◆ **EXERCISE GOAL**
Your answer must be the lines from the one containing "Task: Cancel the task creation" through the last line of the records below, copied exactly, with the pictures left out.

[Dataset excerpts]
┌────────

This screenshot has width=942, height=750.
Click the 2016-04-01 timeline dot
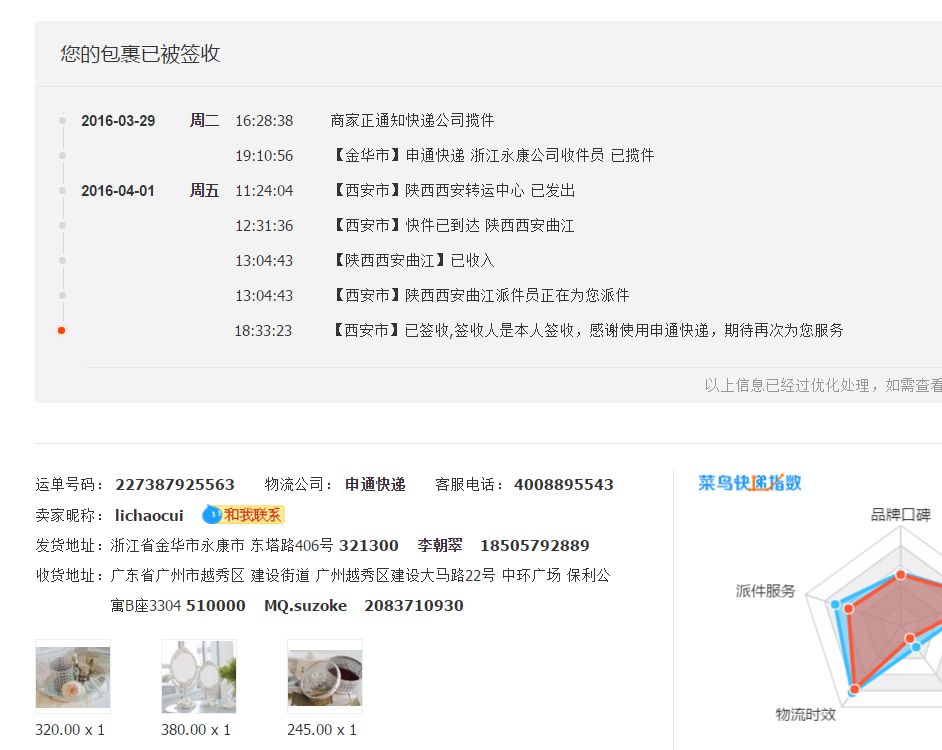(x=62, y=191)
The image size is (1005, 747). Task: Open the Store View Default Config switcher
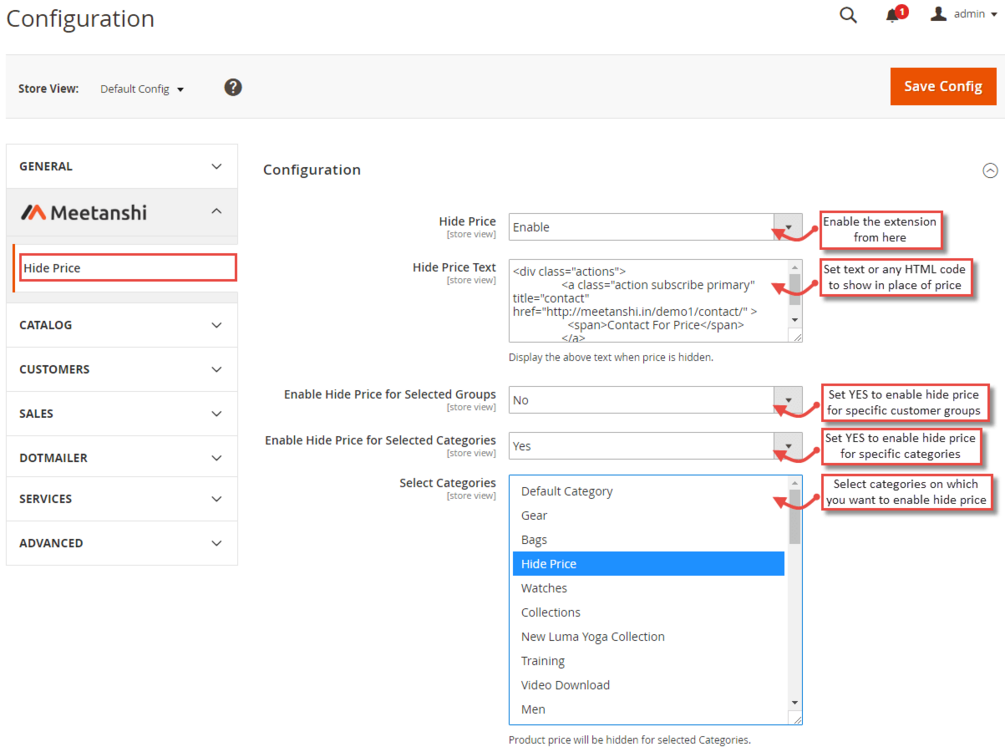click(x=142, y=89)
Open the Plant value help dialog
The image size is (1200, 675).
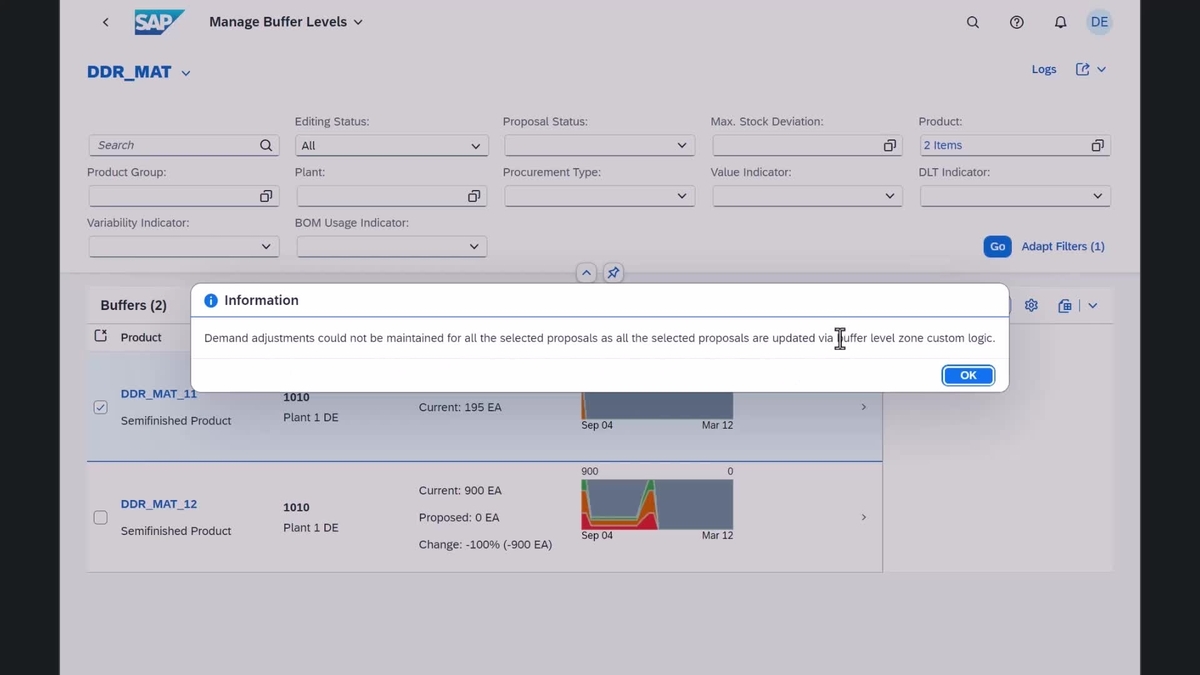[474, 196]
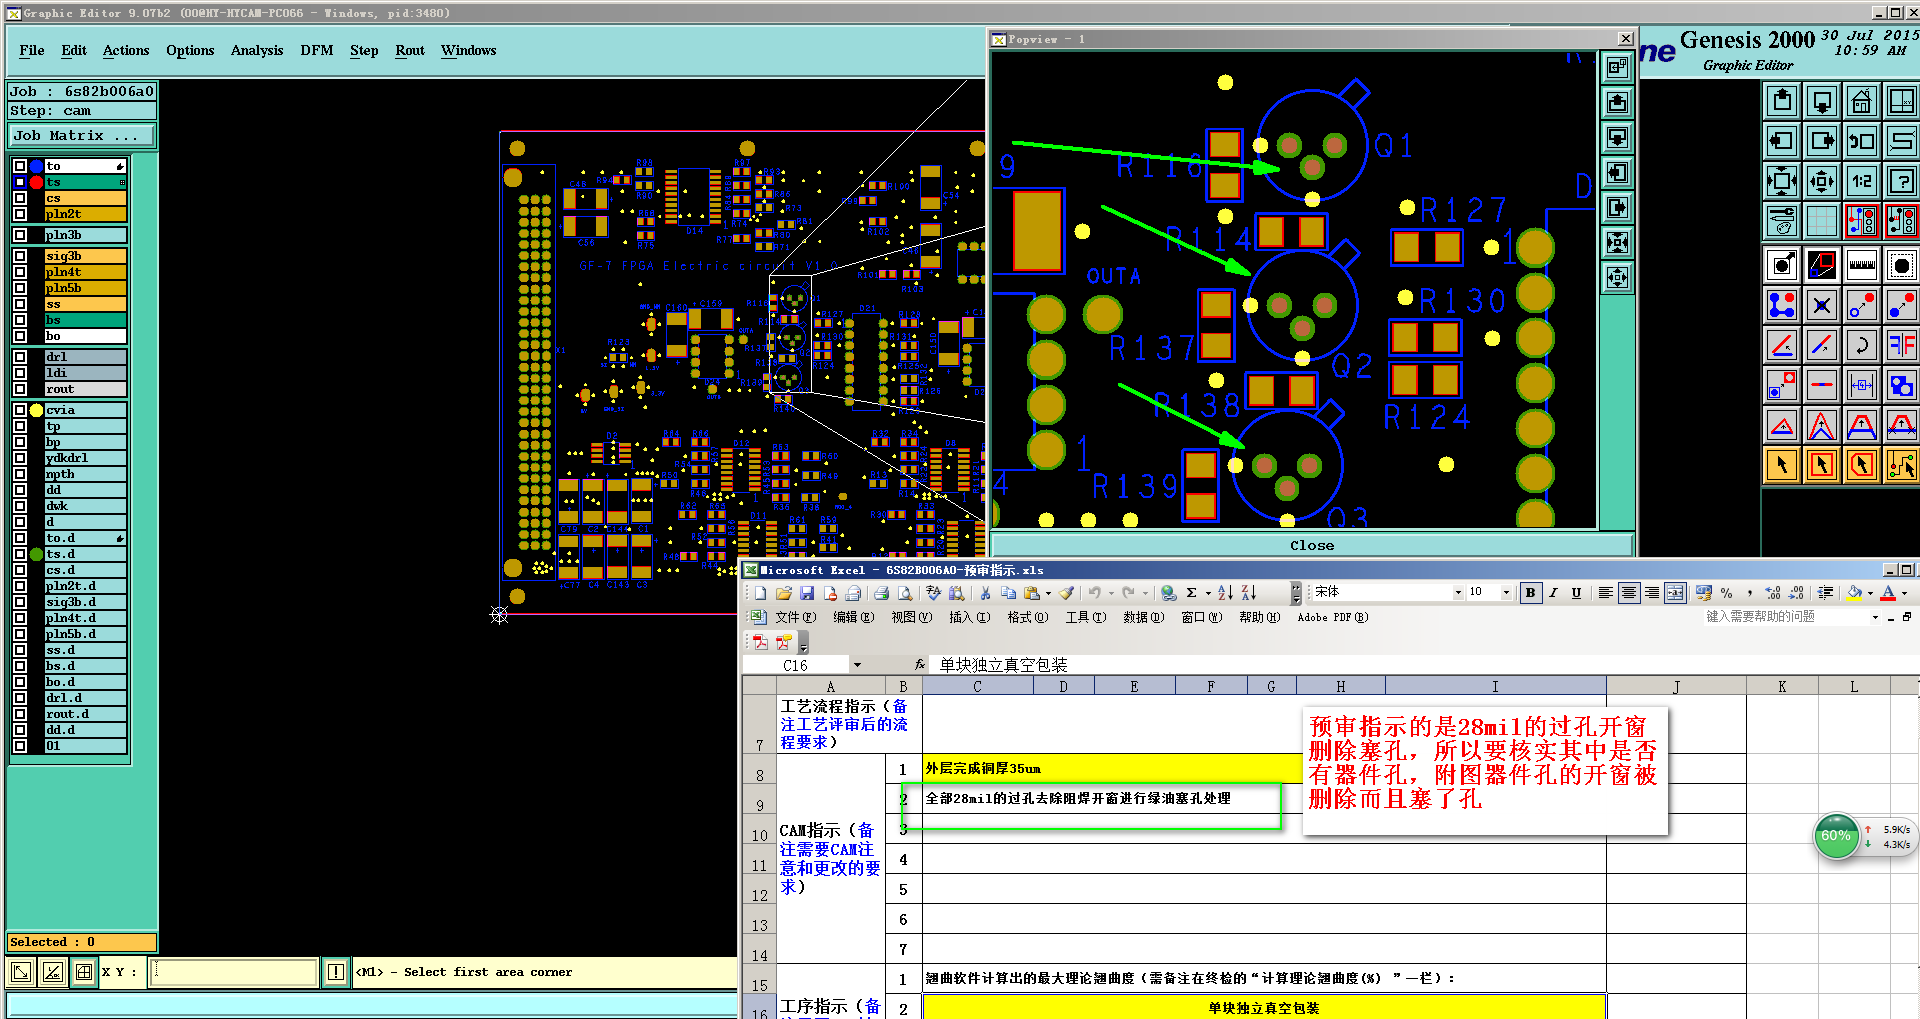Enable the checkbox for layer pln3b
This screenshot has width=1920, height=1019.
point(20,235)
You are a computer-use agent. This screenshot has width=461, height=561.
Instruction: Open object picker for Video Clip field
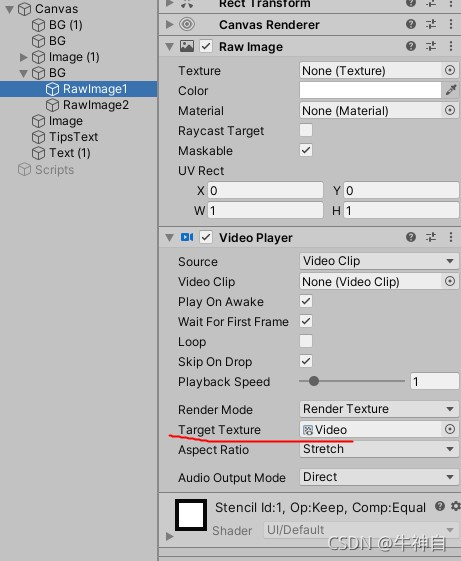(x=450, y=281)
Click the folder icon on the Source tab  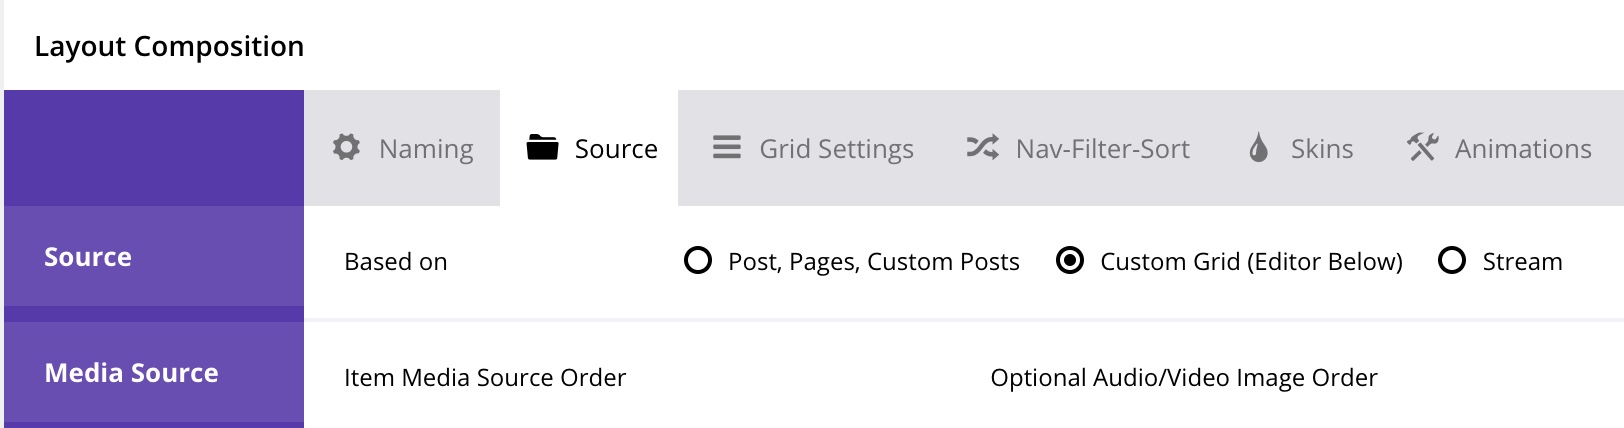coord(542,148)
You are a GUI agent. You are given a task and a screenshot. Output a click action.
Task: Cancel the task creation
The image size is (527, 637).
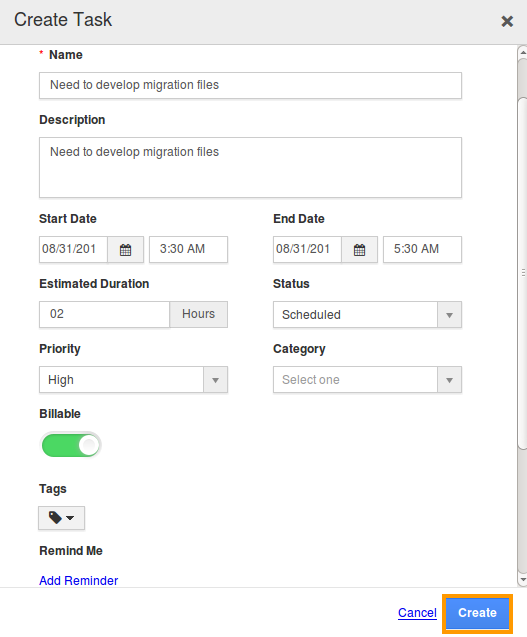(x=417, y=613)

└────────

◆ **TASK ANSWER**
Task: Cancel the task creation
The image size is (527, 637).
(x=417, y=613)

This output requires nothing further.